Молодой служитель заколебался.
– Учитель, – обратился он к Седорпулу, – разве мы пришли сюда не затем, чтобы поговорить о Драконусе?
– Не вижу смысла, – ответил жрец. – Он всего лишь еще один подарок на память. Игрушка Матери-Тьмы.
Эмрал Ланеар встала, будто готовая наконец бросить вызов обвинителю:
– Собрался отправиться следом за сестрой Синтарой, Седорпул?
– Я отправляюсь на поиски мира. Твоя трагедия в том, что ты стоишь на месте.
Он вышел. Эндест поклонился верховной жрице, но остался стоять.
Вздохнув, Эмрал махнула рукой:
– Иди позаботься, чтобы с ним ничего не случилось.
Когда Эндест с обреченным видом выскользнул за дверь, она повернулась к Райзу:
– Ты не сказал ничего ценного, историк.
– Дочь Ночи, да я охрип, пока с ним спорил.
Эмрал пристально взглянула на гобелен, на который до этого опирался Седорпул.
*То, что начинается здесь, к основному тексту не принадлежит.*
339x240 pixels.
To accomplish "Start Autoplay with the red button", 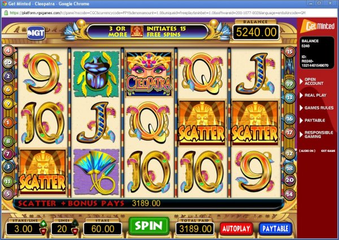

– Синтара молода, – промолвила она. – Здоровье и красота считаются высшими добродетелями, что дает Синтаре повод для торжества – в первую очередь надо мной. И над Матерью-Тьмой, чья тьма скрывает любую добродетель и любой порок, придавая тому и другому своеобразное качество… которое ничего не выдает.
– Возможно, таково ее намерение, – заметил Райз.
Эмрал бросила взгляд на него, затем снова на гобелен.